The new approach should include education in schools, adult education, sports activities, access to open spaces, doctors, dieticians, behavioural specialists, marketing experts, broadcasters and voluntary commitments from manufacturers.
“It’s got to involve some form of behavioural change and a real national conversation,” he said. Food and drink manufacturers were willing to play their part in that conversation, he added.
‘Don’t need new solutions’
But the chief executive of the British Hospitality Association Ufi Ibrahim disputed that new solutions were needed to tackle obesity. Her members had spent millions of pounds in supporting the Responsibility Deal and wanted to see that money pay dividends, she said.

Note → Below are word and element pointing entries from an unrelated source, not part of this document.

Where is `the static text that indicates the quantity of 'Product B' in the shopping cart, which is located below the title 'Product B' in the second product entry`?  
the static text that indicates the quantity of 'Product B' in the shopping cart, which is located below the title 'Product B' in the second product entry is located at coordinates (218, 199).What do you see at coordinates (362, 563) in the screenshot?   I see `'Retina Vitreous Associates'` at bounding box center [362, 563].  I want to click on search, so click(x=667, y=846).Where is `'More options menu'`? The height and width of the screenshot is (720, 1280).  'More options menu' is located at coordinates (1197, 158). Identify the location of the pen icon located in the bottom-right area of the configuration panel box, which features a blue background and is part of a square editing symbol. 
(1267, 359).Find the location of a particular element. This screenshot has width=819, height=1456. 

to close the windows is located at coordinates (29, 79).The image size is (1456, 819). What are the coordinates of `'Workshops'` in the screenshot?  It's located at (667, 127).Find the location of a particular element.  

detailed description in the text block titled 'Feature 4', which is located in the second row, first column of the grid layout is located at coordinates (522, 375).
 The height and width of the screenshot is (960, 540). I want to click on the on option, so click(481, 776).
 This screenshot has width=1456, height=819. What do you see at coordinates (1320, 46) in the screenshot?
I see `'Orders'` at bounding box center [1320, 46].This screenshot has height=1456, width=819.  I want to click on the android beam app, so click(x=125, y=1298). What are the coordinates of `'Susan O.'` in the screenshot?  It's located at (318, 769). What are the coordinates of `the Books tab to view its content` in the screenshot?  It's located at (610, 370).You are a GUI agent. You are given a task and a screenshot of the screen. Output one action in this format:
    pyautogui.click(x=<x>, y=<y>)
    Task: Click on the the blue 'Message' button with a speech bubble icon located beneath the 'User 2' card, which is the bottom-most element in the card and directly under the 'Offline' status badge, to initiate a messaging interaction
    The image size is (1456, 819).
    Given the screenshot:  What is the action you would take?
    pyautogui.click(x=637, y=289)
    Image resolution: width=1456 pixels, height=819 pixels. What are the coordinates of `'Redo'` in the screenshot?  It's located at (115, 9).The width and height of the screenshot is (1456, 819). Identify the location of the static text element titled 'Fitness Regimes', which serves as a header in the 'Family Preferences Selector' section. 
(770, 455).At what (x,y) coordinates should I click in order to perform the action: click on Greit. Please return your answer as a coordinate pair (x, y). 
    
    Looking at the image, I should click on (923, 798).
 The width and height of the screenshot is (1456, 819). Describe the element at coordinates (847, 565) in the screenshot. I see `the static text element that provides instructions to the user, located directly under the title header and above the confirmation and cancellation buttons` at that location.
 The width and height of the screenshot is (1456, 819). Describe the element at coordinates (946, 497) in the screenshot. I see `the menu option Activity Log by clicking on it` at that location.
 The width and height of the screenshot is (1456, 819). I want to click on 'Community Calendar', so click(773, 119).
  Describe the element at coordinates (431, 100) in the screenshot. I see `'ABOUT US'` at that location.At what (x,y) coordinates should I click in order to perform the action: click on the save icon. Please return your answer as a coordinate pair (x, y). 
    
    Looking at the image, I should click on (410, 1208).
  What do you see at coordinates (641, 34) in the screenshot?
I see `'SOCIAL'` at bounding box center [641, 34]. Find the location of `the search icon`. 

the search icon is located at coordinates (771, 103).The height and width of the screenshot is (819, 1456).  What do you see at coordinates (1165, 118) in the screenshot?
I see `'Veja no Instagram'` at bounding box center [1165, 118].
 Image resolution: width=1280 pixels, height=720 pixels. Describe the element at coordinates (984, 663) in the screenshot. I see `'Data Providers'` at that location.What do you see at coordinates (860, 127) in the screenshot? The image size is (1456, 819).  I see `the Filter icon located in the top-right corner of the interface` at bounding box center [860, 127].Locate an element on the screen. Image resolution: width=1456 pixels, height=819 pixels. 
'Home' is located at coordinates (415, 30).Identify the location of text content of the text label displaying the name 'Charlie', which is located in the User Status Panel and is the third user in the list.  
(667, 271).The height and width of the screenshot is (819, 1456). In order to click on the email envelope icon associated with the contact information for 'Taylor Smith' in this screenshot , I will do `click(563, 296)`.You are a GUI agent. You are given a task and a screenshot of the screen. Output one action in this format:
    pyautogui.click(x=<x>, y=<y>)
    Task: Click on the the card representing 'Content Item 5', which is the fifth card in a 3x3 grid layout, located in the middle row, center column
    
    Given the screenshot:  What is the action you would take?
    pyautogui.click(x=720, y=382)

“I don’t agree we need new solutions [to the problem of obesity] yet again. Because investments have been made and what we should be doing is working with these investments and getting a return on them,” she said.
Meanwhile, Dr Gina Radford, deputy chief medical officer, acknowledged the publication of the long-awaited childhood obesity strategy “was taking longer than everybody thought it would take” due to the complexity of the challenges involved.
“We are looking at a lot of evidence and a lot of discussion about what are the most appropriate things we should be doing as a government to deal with obesity,” Radford told delegates at the seminar on diet and health.